If the Bible is our path to God, we can turn to the it to understand the role of diligence in the Christian life. The book of Proverbs has many precepts about it, “Poor is he who works with a negligent hand, But the hand of the diligent makes rich.”; “The soul of the sluggard craves and gets nothing, But the soul of the diligent is made fat.” (Proverbs 12:24, 13:4)

Returning to second Peter, we read, “be all the more diligent to make certain about His calling and choosing you; for as long as you practice these things, you will never stumble.” These “things” Peter speaks of are faith, virtue, knowledge, temperance, patience, kindness, and charity. They are the fruit that comes from faith and a sign that that faith is alive and vibrant. These things must be earned through diligence.

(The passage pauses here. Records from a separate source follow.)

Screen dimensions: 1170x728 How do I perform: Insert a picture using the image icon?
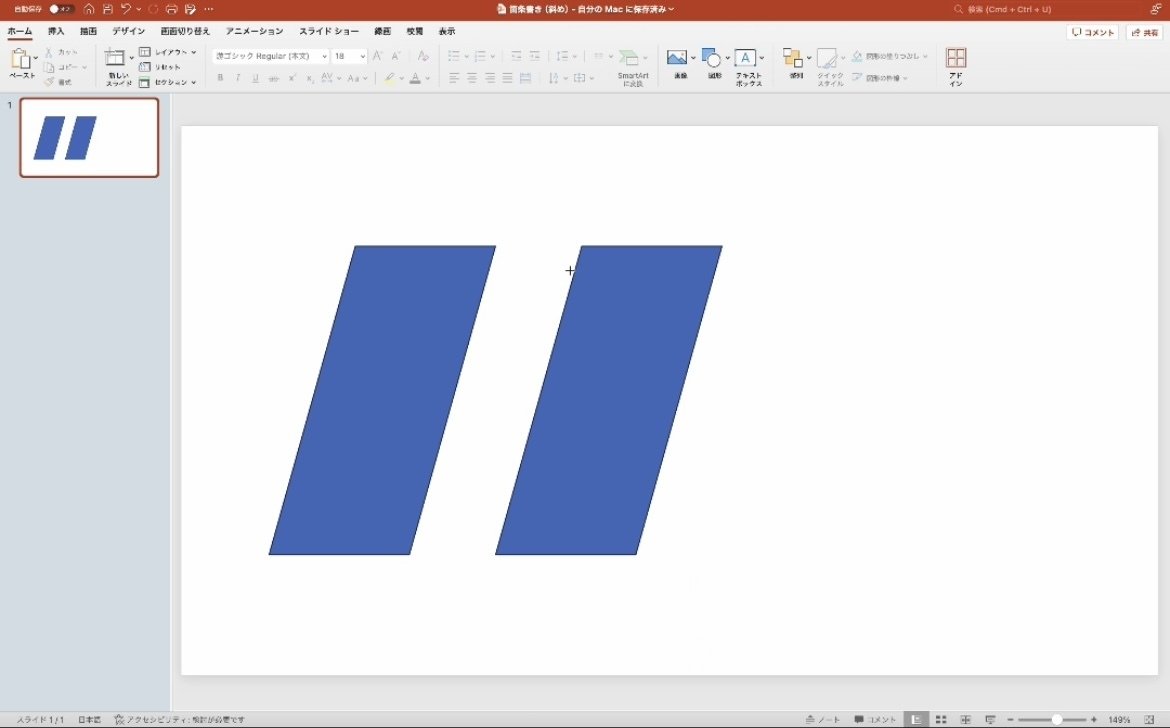pyautogui.click(x=677, y=58)
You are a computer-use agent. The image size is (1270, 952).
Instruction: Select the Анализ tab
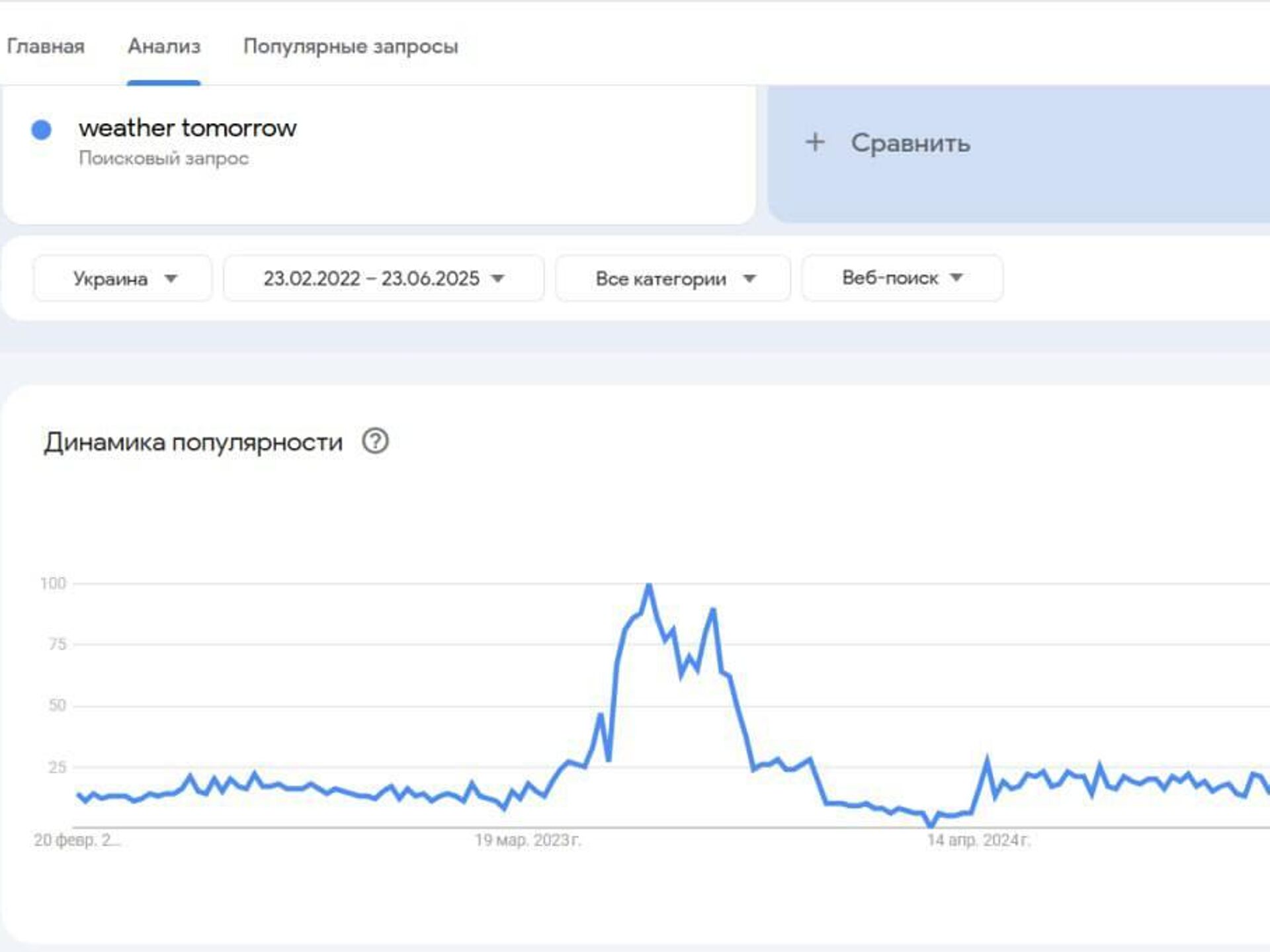164,46
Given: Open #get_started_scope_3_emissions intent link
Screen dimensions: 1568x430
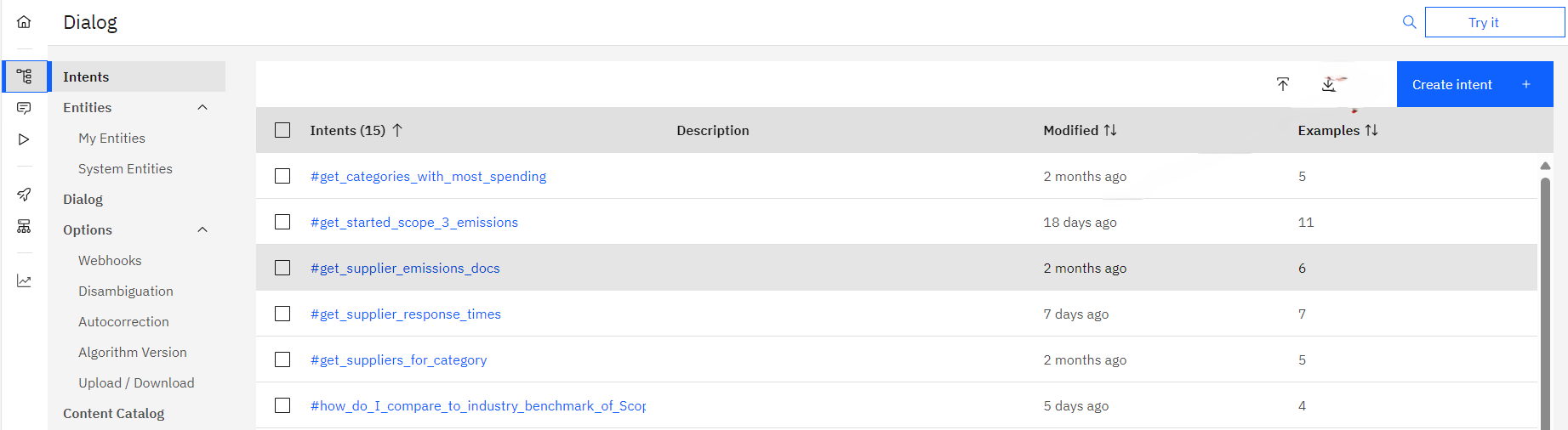Looking at the screenshot, I should (x=414, y=222).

The parable of the five golden talents is a good example of Christian diligence. The story shows how we should be productive with the talents that God has provided. In the parable, the master gives each of his servants a number of golden talents. It was not said, but all the servants knew that they were expected to increase their talents while the lord was gone. When he returned, he rewarded the servants who were productive and increased their talents, “His lord said unto him, ‘Well done, thou good and faithful servant; thou hast been faithful over a few things, I will make thee ruler over many things: enter thou into the joy of thy lord.’” (Matthew 25:21)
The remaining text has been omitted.